Fortum Otso bio-oil is produced from wood-based raw materials like forest residues, wood chips or sawdust. Bio-oil is produced using fast pyrolysis technology.

​Bio-oil replace heavy or light fuel oil e.g. at heat plants and in industrial steam production. In the future, bio-oil can be used as a raw material for various biochemicals or traffic fuels.

Fortum Otso bio-oil is competitively priced and ideal for sites with logistics that are designed for liquid fuel. Fortum Otso bio-oil is virtually sulphur-free, and it is a cost-efficient alternative for meeting energy production emissions limits.

Produced in Joensuu, Finland

A bio-oil plant integrated with Fortum’s combined heat and power (CHP) plant in Joensuu, Finland, was commissioned in autumn 2013. The bio-oil plant utilises fast pyrolysis technology and is the first of its kind in the world on an industrial scale.

Sustainably produced 

The sustainability system Fortum uses is approved by Finland’s Energy Market Authority and indicates that Fortum Otso bio-oil is produced from environmentally sustainable wood-based raw materials. Every quarter, customers who purchase the bio-oil receive a sustainability declaration with key information about the sustainability of the amount purchased.

Bio-oil properties

Even though bio-oil can be used as a replacement for light and heavy fuel oil, it is completely different from fossil fuels in terms of composition and properties.

Bio-oil is ideal for use in applications where the steam or thermal loads fluctuate. Load adjustability with bio-oil is similar to that of fossil fuels.

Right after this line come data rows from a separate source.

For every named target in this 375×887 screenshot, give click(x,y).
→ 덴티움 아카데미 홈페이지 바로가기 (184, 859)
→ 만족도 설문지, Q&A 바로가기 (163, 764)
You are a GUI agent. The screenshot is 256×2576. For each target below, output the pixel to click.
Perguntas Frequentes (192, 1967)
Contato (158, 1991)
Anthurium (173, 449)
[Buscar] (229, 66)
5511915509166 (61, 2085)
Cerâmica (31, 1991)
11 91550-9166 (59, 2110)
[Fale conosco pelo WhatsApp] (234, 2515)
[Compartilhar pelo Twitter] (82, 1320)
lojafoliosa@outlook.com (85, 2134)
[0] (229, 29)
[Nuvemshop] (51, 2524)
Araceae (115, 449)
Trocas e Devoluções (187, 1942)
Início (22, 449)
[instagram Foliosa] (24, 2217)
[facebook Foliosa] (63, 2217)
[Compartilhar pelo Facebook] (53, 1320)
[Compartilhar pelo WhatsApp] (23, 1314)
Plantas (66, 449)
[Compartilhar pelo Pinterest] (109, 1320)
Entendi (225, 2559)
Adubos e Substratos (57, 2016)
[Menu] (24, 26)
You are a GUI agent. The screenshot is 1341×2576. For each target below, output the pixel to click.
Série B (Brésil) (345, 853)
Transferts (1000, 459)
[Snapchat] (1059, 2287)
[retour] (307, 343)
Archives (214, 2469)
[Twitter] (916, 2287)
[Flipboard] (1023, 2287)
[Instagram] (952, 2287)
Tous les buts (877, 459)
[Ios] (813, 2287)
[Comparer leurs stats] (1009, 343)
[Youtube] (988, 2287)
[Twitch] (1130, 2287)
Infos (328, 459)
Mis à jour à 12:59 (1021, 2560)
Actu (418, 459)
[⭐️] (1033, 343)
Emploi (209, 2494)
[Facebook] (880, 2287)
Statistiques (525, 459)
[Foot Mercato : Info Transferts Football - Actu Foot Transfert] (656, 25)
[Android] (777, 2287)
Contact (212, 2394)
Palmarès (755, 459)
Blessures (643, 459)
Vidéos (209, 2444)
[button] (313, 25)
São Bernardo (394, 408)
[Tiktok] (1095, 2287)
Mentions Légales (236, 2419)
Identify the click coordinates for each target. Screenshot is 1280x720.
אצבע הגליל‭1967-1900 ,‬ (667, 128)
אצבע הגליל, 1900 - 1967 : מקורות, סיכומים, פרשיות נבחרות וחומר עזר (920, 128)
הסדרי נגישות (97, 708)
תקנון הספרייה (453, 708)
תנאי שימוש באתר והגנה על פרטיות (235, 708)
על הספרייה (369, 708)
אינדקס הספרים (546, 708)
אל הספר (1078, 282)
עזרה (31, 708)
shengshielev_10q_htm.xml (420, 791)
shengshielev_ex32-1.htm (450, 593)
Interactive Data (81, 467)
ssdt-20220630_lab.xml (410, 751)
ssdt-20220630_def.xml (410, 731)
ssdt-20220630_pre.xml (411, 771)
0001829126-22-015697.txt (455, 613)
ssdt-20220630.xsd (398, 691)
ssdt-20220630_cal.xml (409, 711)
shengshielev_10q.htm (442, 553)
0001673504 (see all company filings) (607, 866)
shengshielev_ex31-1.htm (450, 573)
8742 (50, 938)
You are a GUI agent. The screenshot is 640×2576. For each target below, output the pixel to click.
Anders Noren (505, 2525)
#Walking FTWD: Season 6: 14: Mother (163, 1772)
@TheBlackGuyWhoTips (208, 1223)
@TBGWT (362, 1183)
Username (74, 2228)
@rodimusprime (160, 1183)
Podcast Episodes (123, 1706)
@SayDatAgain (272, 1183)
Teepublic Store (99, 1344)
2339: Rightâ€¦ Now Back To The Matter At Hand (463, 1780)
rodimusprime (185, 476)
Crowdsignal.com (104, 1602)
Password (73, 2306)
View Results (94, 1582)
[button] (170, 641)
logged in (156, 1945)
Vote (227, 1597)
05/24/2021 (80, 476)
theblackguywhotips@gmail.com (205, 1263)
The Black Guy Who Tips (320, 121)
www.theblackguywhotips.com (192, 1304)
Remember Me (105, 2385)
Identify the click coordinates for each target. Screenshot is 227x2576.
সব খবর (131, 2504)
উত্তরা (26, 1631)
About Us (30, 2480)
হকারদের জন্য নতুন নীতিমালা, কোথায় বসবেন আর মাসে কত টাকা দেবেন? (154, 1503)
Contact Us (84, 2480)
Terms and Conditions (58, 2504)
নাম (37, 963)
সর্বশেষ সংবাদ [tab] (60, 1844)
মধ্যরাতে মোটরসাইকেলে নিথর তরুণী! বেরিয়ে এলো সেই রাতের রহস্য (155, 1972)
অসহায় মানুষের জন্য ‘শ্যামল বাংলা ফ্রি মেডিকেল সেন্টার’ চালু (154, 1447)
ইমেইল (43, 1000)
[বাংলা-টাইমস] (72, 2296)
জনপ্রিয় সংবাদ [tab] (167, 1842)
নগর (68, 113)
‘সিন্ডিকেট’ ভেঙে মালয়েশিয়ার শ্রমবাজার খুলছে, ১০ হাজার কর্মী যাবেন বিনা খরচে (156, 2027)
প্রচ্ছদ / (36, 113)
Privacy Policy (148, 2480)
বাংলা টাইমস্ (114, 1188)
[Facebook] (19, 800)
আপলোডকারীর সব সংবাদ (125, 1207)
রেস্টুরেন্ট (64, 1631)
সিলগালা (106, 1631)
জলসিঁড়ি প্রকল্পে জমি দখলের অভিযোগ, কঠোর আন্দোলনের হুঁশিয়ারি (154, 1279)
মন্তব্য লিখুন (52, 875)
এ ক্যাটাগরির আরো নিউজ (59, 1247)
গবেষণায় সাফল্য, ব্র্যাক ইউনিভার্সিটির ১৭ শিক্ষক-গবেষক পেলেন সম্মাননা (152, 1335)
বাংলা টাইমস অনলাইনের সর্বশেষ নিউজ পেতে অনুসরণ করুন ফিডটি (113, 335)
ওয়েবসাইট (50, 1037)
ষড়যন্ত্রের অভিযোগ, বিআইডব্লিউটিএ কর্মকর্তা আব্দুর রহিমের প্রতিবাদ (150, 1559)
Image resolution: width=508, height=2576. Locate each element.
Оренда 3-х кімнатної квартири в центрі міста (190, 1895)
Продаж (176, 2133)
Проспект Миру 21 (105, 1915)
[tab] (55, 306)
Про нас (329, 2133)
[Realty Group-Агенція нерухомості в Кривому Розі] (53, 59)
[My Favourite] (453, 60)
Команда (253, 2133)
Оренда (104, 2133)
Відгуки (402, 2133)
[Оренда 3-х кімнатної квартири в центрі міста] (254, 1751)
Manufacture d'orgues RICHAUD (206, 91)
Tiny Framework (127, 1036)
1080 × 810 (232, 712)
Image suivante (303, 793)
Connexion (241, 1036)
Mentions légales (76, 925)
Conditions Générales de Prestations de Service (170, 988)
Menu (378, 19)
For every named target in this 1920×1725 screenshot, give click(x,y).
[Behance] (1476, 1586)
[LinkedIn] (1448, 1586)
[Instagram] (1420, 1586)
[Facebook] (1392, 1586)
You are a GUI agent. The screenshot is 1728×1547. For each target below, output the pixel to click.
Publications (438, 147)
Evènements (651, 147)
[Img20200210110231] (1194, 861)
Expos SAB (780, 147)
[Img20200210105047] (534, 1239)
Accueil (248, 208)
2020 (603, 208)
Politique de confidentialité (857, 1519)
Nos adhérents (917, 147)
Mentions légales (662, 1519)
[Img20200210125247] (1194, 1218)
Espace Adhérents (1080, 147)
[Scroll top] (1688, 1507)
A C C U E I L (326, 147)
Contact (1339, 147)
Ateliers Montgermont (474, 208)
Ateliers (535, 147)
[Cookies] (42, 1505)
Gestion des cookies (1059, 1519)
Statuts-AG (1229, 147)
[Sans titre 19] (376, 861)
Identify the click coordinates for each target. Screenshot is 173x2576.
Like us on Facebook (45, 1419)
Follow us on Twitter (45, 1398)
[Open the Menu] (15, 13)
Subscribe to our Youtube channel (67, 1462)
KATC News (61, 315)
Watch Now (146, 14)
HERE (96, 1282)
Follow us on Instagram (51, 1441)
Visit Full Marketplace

Bio-oil is acidic, so all materials in contact with must be compatible with bio-oil. Suitable materials include acid-proof and stainless steels and most plastics. Our experts can advise customers on converting equipment for bio-oil use.

Innovation award

The Global District Energy Climate Awards organisation presented Fortum with an innovation award in autumn 2013 for the investment project in which the bio-oil plant based on fast pyrolysis technology is integrated with existing combined heat and power production and an urban district heating network.